MURDOCK Study cohort shows physical decline starts sooner than expected

MURDOCK Study cohort team

So, you think aging starts at 65? Think again. Physical decline often begins when people enter their 50s, according to data from the Physical Performance Across the Lifespan Study (PALS), a collaboration between the MURDOCK Study and Duke Claude D. Pepper Older Americans Independence Center.

Dr. Daniel Parker, a geriatrician and a post-doctoral research fellow in the Duke Aging Center, and Dr. Corey Simon, a research scholar with the Duke Pepper Center and member of the Duke Clinical Research Institute Musculoskeletal Team, presented data from PALS at the N.C. Research Campus Catalyst Symposium on March 29 in Kannapolis. One thousand MURDOCK Study participants are co-enrolled in PALS, one of the only studies to measure physical function across the full adult lifespan. A research team led by Dr. Miriam Morey used simple tasks like rising from a chair to measure strength, standing on one leg to measure balance, and walking for six minutes to measure heart function. They also collected blood and looked at medical history.

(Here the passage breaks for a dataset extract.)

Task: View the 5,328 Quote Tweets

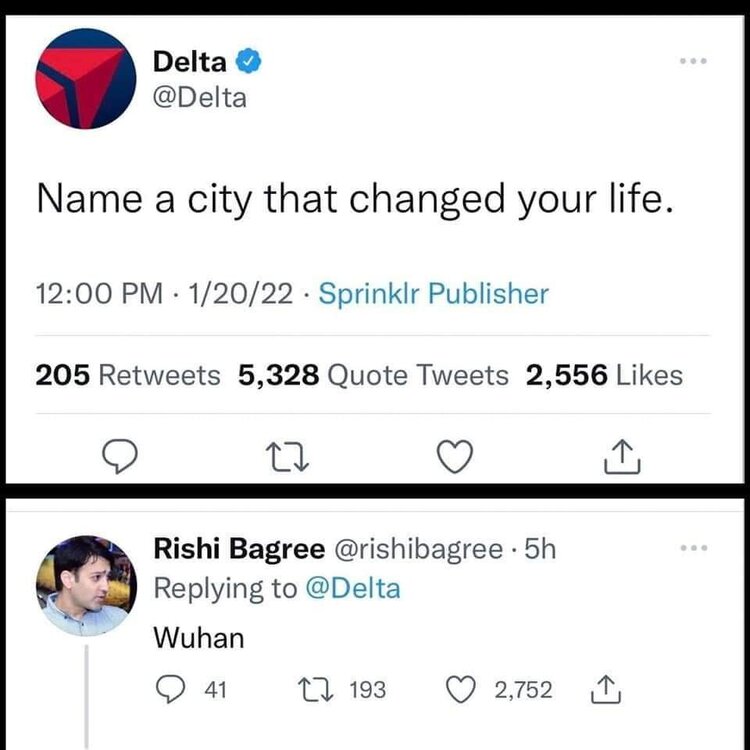Action: click(x=373, y=375)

They found that people in their 50s began to show deficits in strength and balance. Data were similar for gait speed and the six-minute walk test. Notably, many participants maintained their same level of performance when they returned two years later for a follow-up visit.

Next, researchers will look at underlying biological mechanisms and hope to identify factors that are associated with maintenance or decline.

“PALS will help us understand factors associated with healthy aging and not-so-healthy aging,” Simon said. “How much is genetic, how much is lifestyle, how much is an inevitable fact of aging? These are things we hope to unravel.”

“PALS will also help us understand why some people retain good physical performance as they age,” Parker said. “Once we understand that, we can develop interventions to help everyone.”

Dr. L. Kristin Newby is principal investigator for the MURDOCK Study Community Registry and Biorepository, which is managed by Duke CTSI Translational Population Health Research, or TransPop.